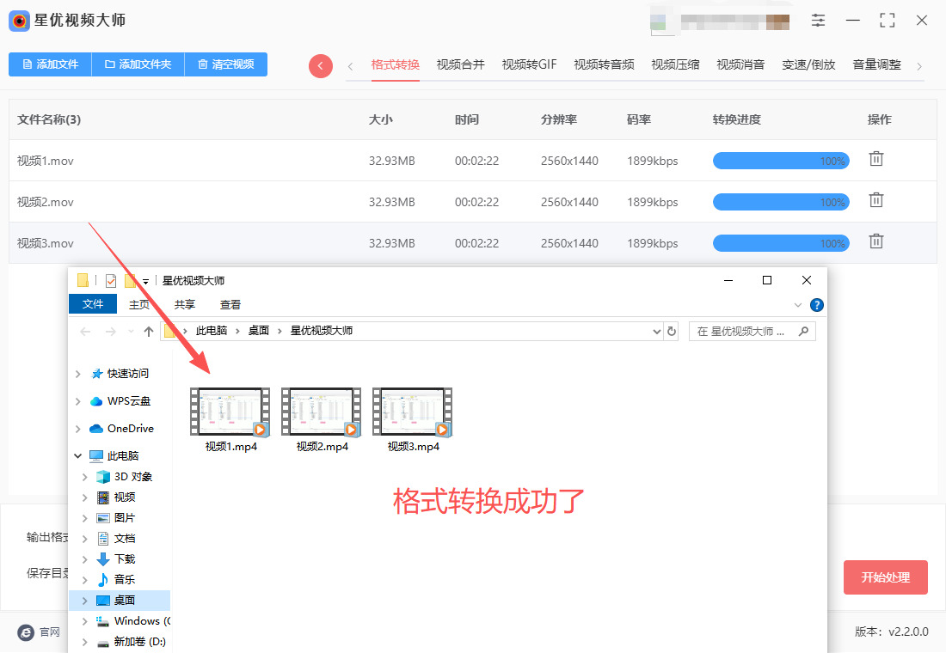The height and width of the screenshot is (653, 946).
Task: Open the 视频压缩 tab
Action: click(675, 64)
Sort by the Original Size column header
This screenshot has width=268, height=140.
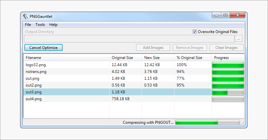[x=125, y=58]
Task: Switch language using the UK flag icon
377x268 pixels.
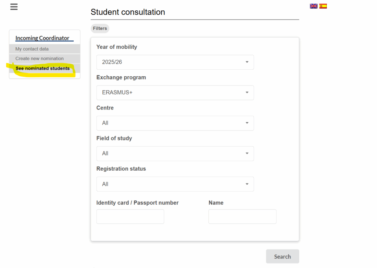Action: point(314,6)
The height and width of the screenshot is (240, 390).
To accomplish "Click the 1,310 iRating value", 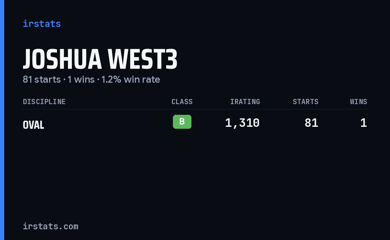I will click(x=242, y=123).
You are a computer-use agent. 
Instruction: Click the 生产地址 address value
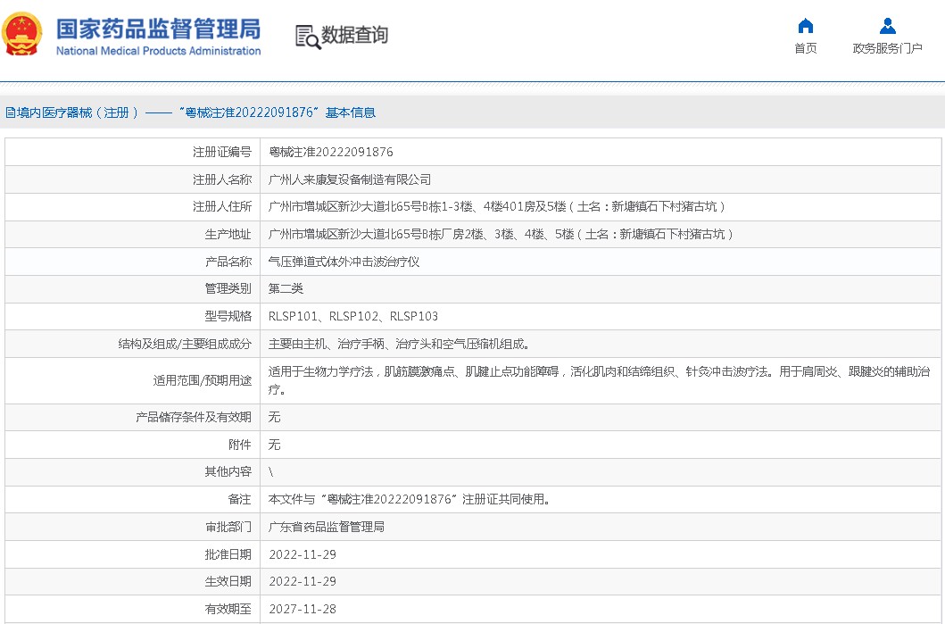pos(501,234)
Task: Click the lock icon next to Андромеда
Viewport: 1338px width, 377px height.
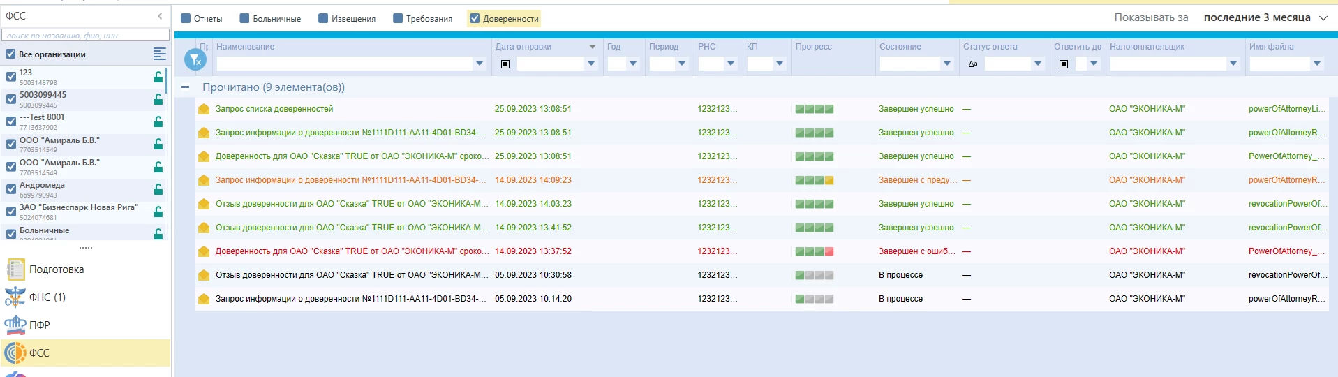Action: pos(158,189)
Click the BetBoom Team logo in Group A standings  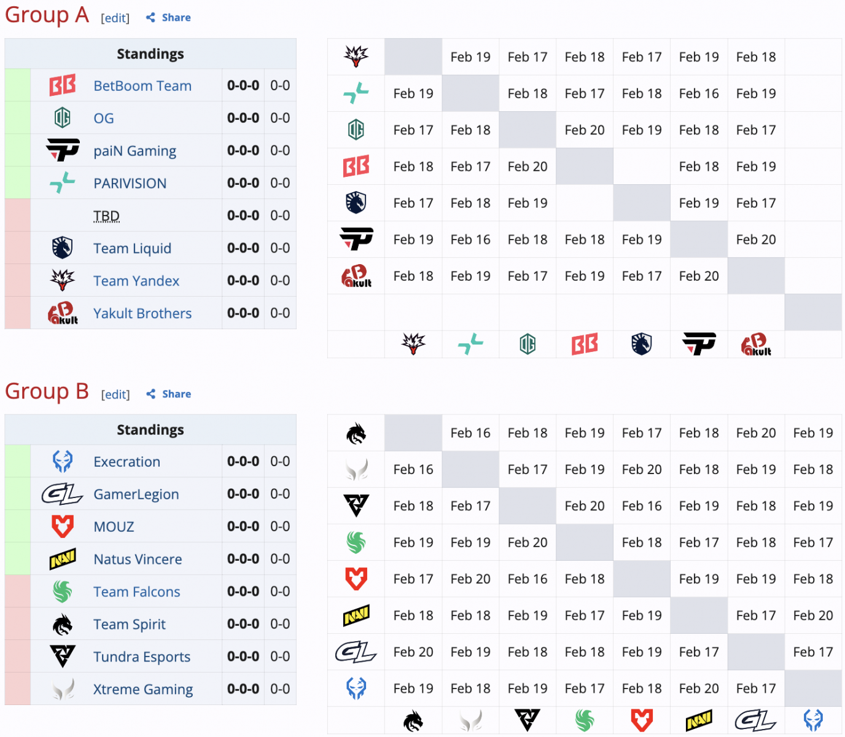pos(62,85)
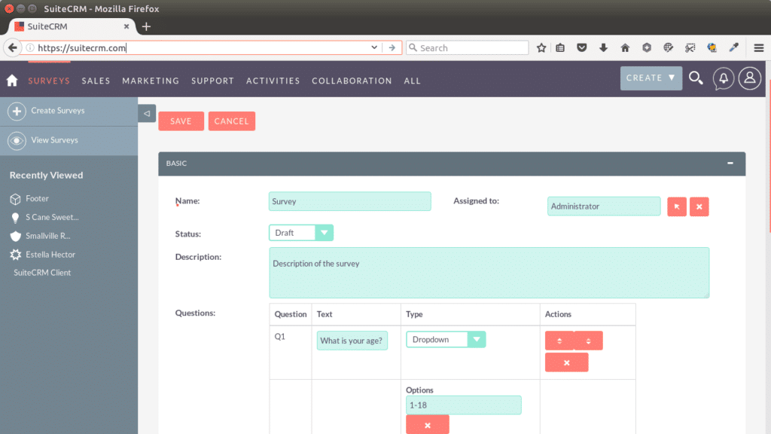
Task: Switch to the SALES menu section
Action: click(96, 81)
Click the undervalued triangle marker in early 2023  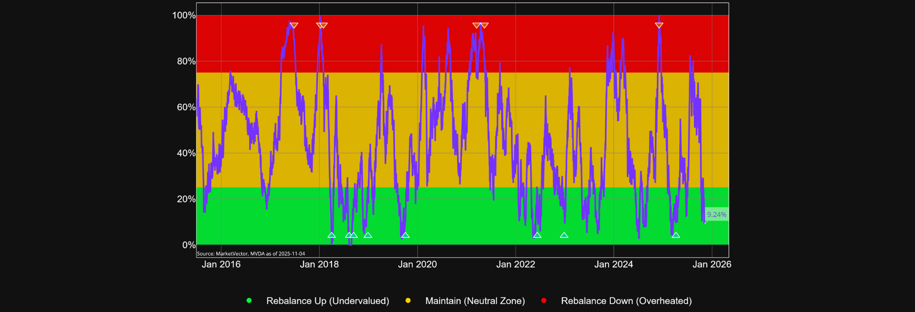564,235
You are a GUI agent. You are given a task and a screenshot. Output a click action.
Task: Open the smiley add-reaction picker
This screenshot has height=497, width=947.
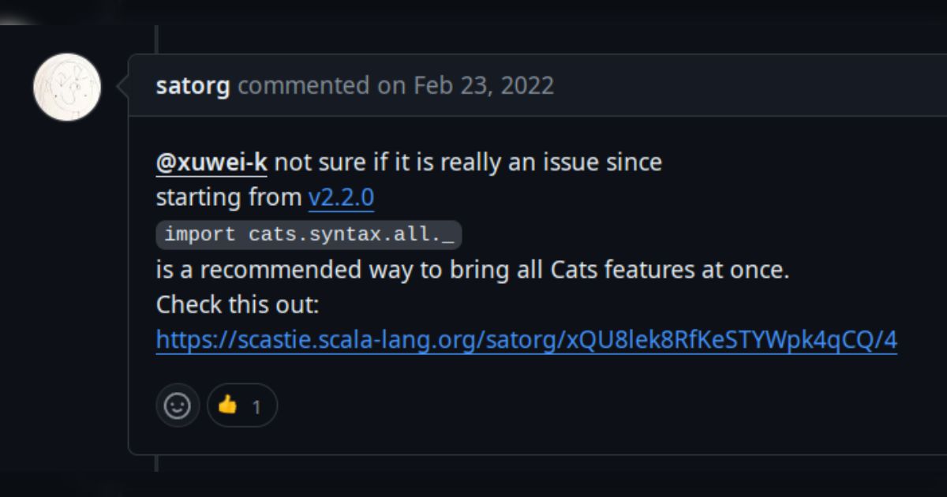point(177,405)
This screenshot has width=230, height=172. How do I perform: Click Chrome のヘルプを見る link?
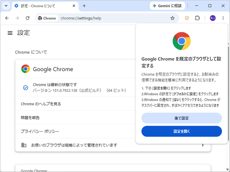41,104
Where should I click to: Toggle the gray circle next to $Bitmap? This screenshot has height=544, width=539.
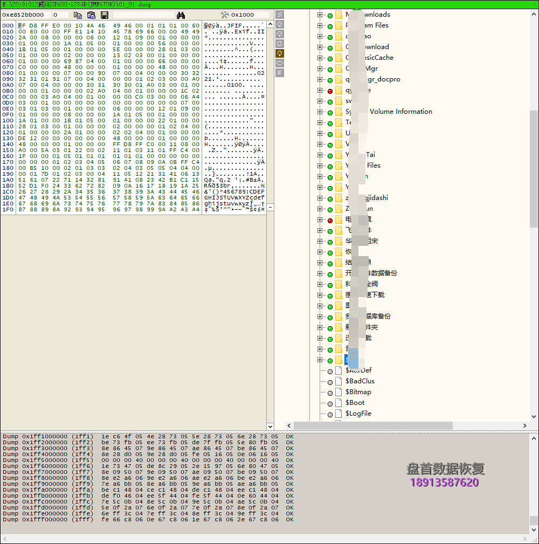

★ ★ ★ ★

Gather every line from the listing above in which the word "agent" appears.

• Answer box
You are a computer-use agent. 
You are a GUI agent. You are given a task and a screenshot. Output a click action.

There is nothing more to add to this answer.